Just as a personal pet peeve, you need to know the module artifact name when using the -rf flag. Maven will show you the display name, which may or may not be the artifact name. -rf requires the artifact name.
The problem: you have a zipped java project distribution, which depends on several libraries like spring-core, spring-context, jacskon, testng and slf4j. The task is to make the thing buildable offline. It's okay to create project-scope local repo with all required library jars.
I've tried to do that. Looks like even as the project contains the jars it requires for javac and runtime, the build would still require internet access. Maven would still lurk into network to fetch most of its own plugins it requires for the build. I assume that maven is run with empty .m2 directory (as this may be the first launch of the build, which may be an offline build). No, I am not okay with distributing full maven repo snapshot along the project itself, as this looks like an utter mess for me.
A bit of backround: the broader task is to create windows portable-style JDK/IntelliJ Idea distribution which goes along the project and allows for some minimal java coding/running inside IDE with minimal configuration and minimal internet access. The project is targeted towards students in a computer class, with little or no control over system configuration. It is desirable to keep console build system intact for the offline mode, but I guess that maven is overly dependent on the network, so I have to ditch it in favor of good old ant.
So, what's your opinion, could we move first maven build in offline mode completely? My gut feeling is that initial maven distribution just contains the bare minimum required to pull essential plugins off the main repo and is not fully functional without seeing the main repo at least once.

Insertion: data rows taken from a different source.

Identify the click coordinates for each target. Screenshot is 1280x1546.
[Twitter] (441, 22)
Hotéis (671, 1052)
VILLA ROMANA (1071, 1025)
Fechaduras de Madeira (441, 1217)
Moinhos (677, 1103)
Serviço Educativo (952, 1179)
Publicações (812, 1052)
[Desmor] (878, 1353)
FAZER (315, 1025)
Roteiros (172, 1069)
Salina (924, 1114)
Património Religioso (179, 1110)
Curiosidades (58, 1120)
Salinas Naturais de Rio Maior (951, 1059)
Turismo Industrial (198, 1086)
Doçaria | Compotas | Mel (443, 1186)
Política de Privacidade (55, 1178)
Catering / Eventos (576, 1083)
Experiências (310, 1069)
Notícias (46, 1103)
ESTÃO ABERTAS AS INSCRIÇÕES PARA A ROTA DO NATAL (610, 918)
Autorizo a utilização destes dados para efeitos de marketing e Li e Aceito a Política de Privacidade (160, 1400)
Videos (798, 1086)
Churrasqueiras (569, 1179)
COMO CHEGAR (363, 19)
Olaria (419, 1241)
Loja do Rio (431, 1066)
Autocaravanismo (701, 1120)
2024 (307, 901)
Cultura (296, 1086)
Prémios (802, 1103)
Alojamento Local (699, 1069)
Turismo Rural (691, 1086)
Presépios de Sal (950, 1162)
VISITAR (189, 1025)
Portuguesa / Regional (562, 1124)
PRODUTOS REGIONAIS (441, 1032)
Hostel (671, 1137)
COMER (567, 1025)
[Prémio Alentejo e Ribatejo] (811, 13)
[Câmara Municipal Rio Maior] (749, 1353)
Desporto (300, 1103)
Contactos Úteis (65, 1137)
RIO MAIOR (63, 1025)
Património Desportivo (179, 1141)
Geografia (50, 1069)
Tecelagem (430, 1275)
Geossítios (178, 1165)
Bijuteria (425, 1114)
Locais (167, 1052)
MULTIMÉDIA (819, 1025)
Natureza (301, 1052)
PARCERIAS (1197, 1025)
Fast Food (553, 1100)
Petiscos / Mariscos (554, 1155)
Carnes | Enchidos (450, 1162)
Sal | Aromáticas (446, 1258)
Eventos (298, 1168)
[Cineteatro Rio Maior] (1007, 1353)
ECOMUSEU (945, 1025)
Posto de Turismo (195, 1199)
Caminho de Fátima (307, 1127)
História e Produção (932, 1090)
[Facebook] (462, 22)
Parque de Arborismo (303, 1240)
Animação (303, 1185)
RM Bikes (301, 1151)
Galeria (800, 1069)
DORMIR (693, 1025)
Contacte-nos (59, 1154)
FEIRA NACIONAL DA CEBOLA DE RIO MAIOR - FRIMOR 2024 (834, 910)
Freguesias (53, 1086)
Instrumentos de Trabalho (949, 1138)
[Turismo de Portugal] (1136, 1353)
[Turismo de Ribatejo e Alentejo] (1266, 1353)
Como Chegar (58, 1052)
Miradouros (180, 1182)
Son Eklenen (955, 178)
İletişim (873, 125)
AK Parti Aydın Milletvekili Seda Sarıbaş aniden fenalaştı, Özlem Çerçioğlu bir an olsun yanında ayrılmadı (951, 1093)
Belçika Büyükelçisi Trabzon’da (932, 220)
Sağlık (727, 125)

Maven has a '-o' switch which allows you to build offline:
-o,--offline Work offline
Of course, you will need to have your dependencies already cached into your $HOME/.m2/repository for this to build without errors. You can load the dependencies with:
mvn dependency:go-offline
I tried this process and it doesn't seem to fully work. I did a:
rm -rf $HOME/.m2/repository
mvn dependency:go-offline # lot of stuff downloaded
# unplugged my network
# develop stuff
mvn install # errors from missing plugins
What did work however is:
rm -rf $HOME/.m2/repository
mvn install # while still online
# unplugged my network
# develop stuff
mvn install
You could run maven dependency:go-offline on a brand new .m2 repo for the concerned project. This should download everything that maven needs to be able to run offline. If these are then put into a project-scope local repo, you should be able to achieve what you want. I haven't tried this though
Specify a local repository location, either within settings.xml file with <localRepository>...</localRepository> or by running mvn with -Dmaven.repo.local=... parameter.
After initial project build, all necessary artifacts should be cached locally, and you can reference this repository location the same ways, while running other Maven builds in offline mode (mvn -o ...).